Each record must be returned exactly, apart from the pictures, which stay out.

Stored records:
########################################

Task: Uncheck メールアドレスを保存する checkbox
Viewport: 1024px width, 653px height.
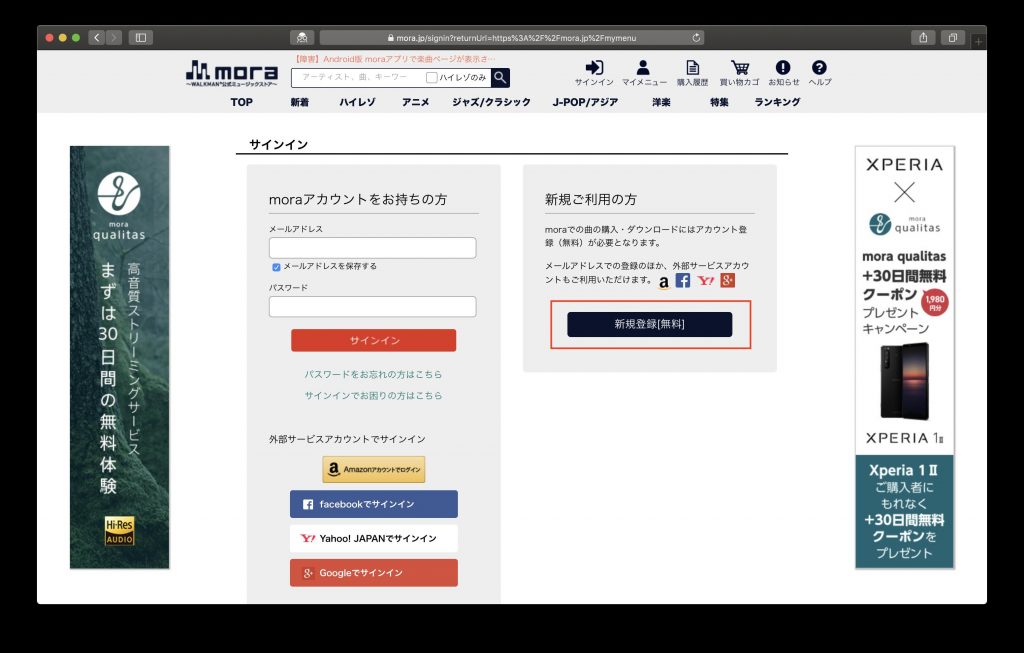Action: (x=276, y=267)
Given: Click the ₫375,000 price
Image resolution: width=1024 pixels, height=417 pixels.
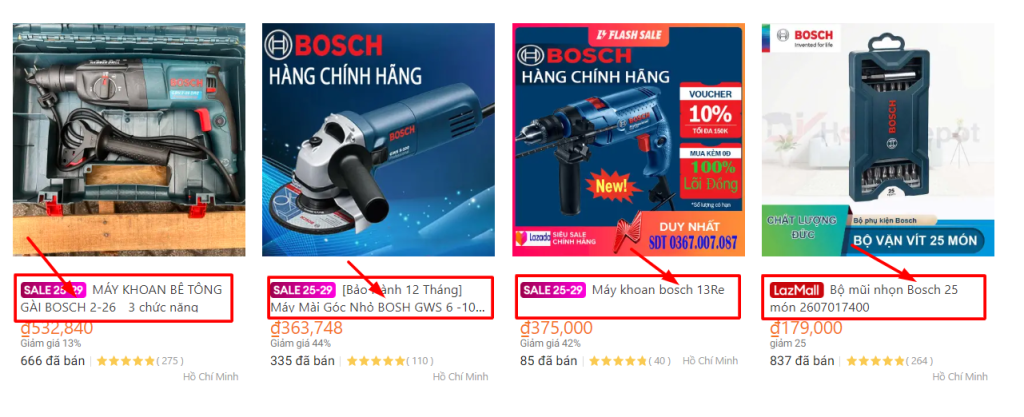Looking at the screenshot, I should 556,328.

########################################

Exercise answer:
Task: Uncheck メールアドレスを保存する checkbox
Viewport: 1024px width, 653px height.
Action: (x=276, y=267)
Given: Click the ₫375,000 price
Image resolution: width=1024 pixels, height=417 pixels.
Looking at the screenshot, I should 556,328.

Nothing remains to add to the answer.